Anyone seen/tried the YouTube caption function?

I just ran across a new YouTube feature that’s pretty amazing if you think of the technology behind it. You can upload a video and a text file that is a transcript of the video, and YouTube will process both and link them so the text displays along with the video when played. Here’s an example I uploaded:

I think you have to click on the caption button after the video starts.

It doesn’t make a caption crawl like on TV, but displays the text below the video window and bolds the part that matches in real time.

You can upload a “caption” file with time tags, or a simple text file, and Youtube figures out where the text matches the speech in the video.

My text caption file was not a perfect transcript, but slightly edited to remove speech stutters and junk, but it didn’t cause any problems. Neither did the speaker’s names that preceded some lines.

One oddity, at least in my trial, is that most “the” words got translated to “xe” or sometimes “the xe”.

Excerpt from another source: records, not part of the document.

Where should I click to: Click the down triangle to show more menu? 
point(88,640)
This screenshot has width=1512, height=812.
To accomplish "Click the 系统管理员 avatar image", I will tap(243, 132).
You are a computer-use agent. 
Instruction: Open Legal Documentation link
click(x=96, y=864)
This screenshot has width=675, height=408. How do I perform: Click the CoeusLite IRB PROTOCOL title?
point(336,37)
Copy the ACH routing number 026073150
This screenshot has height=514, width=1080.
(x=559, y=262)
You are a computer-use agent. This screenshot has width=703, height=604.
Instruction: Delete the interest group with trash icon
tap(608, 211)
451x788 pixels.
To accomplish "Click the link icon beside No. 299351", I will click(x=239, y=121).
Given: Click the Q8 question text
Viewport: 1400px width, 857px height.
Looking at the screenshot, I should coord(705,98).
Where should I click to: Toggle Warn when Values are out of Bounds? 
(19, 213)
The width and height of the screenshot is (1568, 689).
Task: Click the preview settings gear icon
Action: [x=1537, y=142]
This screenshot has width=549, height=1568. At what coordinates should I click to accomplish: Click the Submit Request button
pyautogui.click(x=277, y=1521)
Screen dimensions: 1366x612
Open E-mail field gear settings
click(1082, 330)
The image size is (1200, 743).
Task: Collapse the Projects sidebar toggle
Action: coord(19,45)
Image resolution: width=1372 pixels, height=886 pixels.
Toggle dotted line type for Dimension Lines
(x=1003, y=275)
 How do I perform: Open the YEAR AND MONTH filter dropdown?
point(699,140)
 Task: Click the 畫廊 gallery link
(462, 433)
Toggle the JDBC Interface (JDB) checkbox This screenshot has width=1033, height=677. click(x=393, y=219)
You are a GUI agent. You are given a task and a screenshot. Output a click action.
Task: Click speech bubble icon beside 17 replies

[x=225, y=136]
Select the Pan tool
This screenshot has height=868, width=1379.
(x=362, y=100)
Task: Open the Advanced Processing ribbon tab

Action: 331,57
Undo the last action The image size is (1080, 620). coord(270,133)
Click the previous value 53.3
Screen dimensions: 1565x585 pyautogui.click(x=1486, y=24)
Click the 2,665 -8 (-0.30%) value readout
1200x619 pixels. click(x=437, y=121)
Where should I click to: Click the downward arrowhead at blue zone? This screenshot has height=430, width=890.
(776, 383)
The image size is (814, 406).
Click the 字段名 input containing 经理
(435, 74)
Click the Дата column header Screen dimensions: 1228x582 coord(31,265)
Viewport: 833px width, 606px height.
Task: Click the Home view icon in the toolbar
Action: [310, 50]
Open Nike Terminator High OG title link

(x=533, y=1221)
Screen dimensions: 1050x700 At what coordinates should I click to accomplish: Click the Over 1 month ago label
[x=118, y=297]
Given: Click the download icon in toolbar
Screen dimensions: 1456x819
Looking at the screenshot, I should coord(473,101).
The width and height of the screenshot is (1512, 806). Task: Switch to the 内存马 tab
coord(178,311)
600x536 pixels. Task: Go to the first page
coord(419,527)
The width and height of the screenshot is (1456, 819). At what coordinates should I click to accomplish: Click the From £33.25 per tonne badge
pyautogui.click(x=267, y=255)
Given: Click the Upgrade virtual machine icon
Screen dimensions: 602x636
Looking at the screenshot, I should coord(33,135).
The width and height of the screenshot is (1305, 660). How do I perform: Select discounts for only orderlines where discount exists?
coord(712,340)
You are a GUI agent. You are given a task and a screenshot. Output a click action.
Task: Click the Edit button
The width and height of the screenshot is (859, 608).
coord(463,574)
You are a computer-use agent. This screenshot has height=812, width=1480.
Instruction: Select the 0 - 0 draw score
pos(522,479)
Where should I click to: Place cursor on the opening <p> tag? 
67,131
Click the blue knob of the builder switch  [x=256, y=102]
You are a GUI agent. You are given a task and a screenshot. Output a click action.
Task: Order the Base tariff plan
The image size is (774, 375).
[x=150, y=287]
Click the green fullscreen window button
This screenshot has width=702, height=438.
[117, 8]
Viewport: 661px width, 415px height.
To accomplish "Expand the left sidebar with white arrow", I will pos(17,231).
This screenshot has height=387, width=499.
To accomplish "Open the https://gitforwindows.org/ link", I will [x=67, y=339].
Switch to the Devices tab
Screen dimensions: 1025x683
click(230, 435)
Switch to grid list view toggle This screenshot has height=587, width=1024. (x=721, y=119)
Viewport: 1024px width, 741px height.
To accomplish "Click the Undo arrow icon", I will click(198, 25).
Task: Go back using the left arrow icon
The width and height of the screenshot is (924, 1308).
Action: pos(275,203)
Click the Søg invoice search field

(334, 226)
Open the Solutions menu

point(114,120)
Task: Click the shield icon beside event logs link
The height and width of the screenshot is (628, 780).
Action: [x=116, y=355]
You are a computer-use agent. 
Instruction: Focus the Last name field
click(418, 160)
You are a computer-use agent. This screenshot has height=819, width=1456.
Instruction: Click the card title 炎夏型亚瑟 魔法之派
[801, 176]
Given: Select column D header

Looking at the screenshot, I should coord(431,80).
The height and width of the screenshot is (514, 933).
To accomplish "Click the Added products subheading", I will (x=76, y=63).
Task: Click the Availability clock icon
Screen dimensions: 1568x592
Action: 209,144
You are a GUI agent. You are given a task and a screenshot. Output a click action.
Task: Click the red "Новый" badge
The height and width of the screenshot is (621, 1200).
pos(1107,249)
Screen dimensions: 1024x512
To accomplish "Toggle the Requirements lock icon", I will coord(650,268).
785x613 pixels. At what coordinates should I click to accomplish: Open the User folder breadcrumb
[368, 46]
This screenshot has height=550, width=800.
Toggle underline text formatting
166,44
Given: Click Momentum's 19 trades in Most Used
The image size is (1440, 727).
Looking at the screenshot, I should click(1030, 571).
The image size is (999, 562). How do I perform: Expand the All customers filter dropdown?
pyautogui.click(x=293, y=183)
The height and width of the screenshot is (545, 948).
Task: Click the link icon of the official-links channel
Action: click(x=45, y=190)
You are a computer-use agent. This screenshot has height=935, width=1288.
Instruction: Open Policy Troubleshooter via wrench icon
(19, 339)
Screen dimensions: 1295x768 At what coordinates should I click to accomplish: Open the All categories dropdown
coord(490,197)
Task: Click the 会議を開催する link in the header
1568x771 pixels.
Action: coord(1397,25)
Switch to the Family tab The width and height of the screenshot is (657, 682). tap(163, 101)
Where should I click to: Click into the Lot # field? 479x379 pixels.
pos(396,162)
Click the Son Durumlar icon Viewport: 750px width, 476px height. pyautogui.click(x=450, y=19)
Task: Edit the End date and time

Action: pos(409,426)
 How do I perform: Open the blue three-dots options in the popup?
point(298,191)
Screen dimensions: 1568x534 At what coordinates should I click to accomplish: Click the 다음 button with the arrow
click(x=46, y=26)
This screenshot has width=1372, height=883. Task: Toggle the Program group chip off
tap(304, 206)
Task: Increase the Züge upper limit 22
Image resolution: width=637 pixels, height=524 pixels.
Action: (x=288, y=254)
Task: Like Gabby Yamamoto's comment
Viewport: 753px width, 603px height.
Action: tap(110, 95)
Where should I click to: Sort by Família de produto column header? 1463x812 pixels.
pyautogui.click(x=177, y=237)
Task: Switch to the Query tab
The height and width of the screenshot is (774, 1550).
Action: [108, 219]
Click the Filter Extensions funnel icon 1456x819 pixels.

The next step would be for YouTube to create a text transcript from the video alone. Now that would be great for government meetings, so you could search for key words, find the text, then find the related video. I’m sure that will come in time.

Pretty amazing!

Discussed tangentially here.

Yeah, but that’s automatic, voice-recognition software, the implementation of the future, to be sure. But my example used an existing text file and the interactive link was done (rather well, I think) by YouTube.

I leave it on all the time, but it works with only a very small percentage. I use subtitles with everything, and wish real life had them.

I’ve tried it a few times and the results were hilarious, like machine translation from English into Urdu or Welsh and back into English.

Did you (or someone) type everything on the screen? I’m just curious if some of the things showing up are artifacts or typos? For example, there are quotes that are preceded by “XE” and I’m not sure why.

Other then that, it seems that YT just needs to work on the timing. They tend to disappear before I have time to finish it. But I have no idea if that’s a setting you can adjust or a different way you can transcribe the file or what. Also, I really only watched a few minutes of some random middle part of it.

I feel the last three posts have been missing the main point.

The text file I uploaded already existed as a transcript. Youtube linked the text to the video, with a few oddities (I don’t know why “the” became “xe” so often). There were no typos because the original file was spellchecked and proofed several times.

So this kind of caption does NOT rely upon voice recognition software to write the text, just to determine where the links should be. Except for the oddities noted above, YouTube did NOT write the text.

Voice recognition to provide text from audio only is another situation, and can hardly be as reliable at present technology.